I am also drawn to the personal threads that touch upon shadows: departed friends, a relationship breakup that threatens losing the children in How Things Are. On a number of occasions Ricketts converses with poets in order to comment upon his own ideas and situations. In the very moving Under the Radar he responds to Wordsworth’s lines on suffering before speaking of his own. Here are the final lines:

(…) Always under your radar

and you under mine, we know

the darker frequencies by heart.

Sometimes we seem two ghosts

obscurely haunting each other’s lives.

Equally searing, but employing a different form, and inspired by Nick Ascroft, is Grief Limericks, with its pain-stabbing gaps and repetitions:

I once had a stepson called Max

with a head full of cricketing facts,

who one winter’s day

I once had a stepson called Max.

So many deeply satisfying threads to track. A significant thread is the ability of poetry to sing existence into being, to draw in other voices and wisdoms, to contemplate failure, success, marriage, or face the past (or not). Poetry becomes a way of being, of nourishing both self and loved ones. Equally resonant is the attention paid to books, to books read but also to books acquired, especially second-hand books whose annotations and inscriptions are as poignant as the reading impact.

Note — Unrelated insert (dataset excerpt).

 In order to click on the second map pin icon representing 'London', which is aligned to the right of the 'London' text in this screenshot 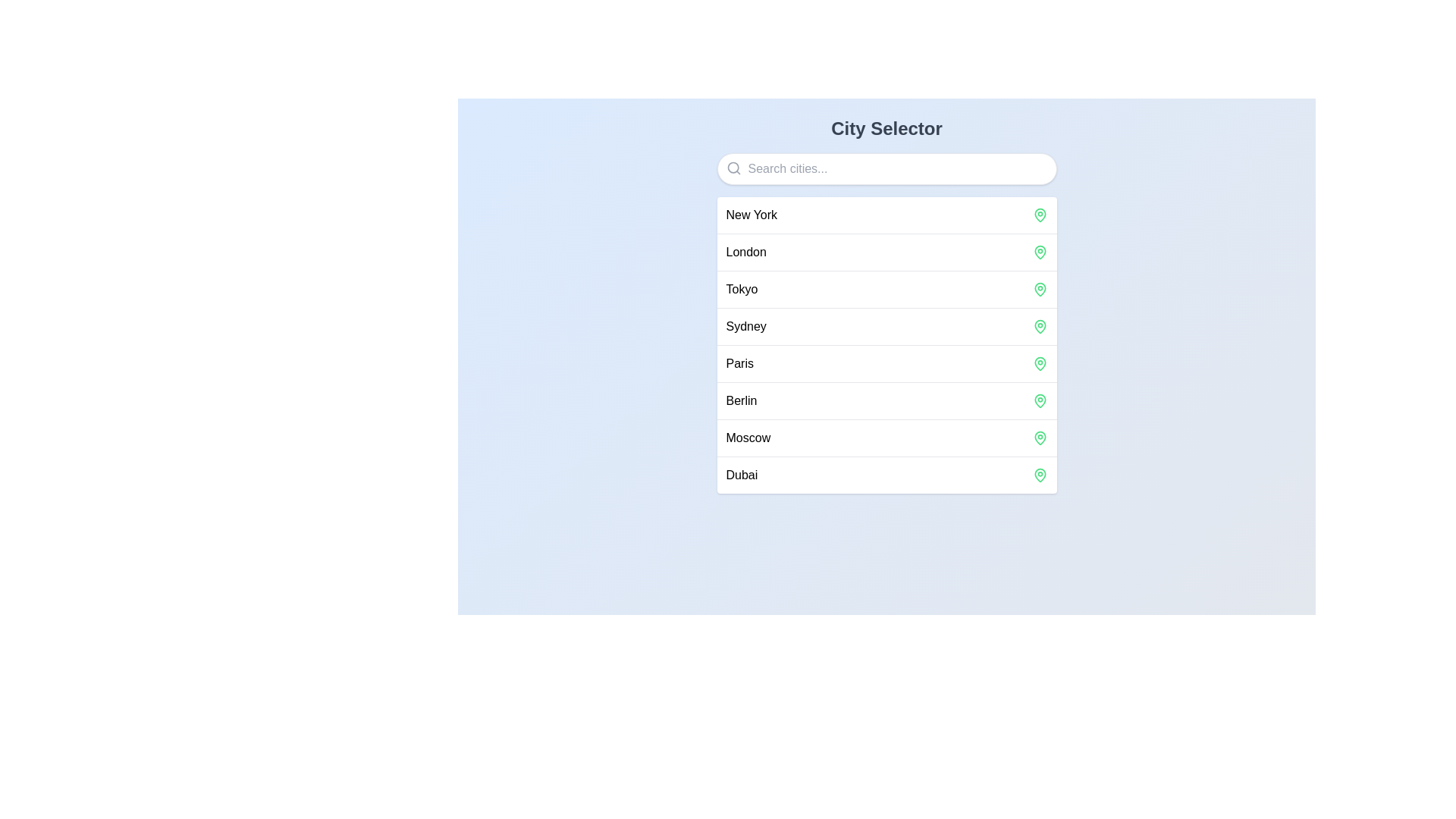, I will do `click(1039, 251)`.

Selected Poems showcases the work of one of our beloved poets. His poetry embraces humour, the necessity of books and reading, the ability of poetry to dance from melancholy to exquisite sheen, from plain speech to elegant soundings, to the whip and caress of life. This is an anthology to treasure.

The song croons ‘Here Comes the Night’

very quietly. Meanwhile the baby

spoons its porridge into a moon.

The black dog leads the song

down long, unlovely streets.

The night is slowly eating the moon.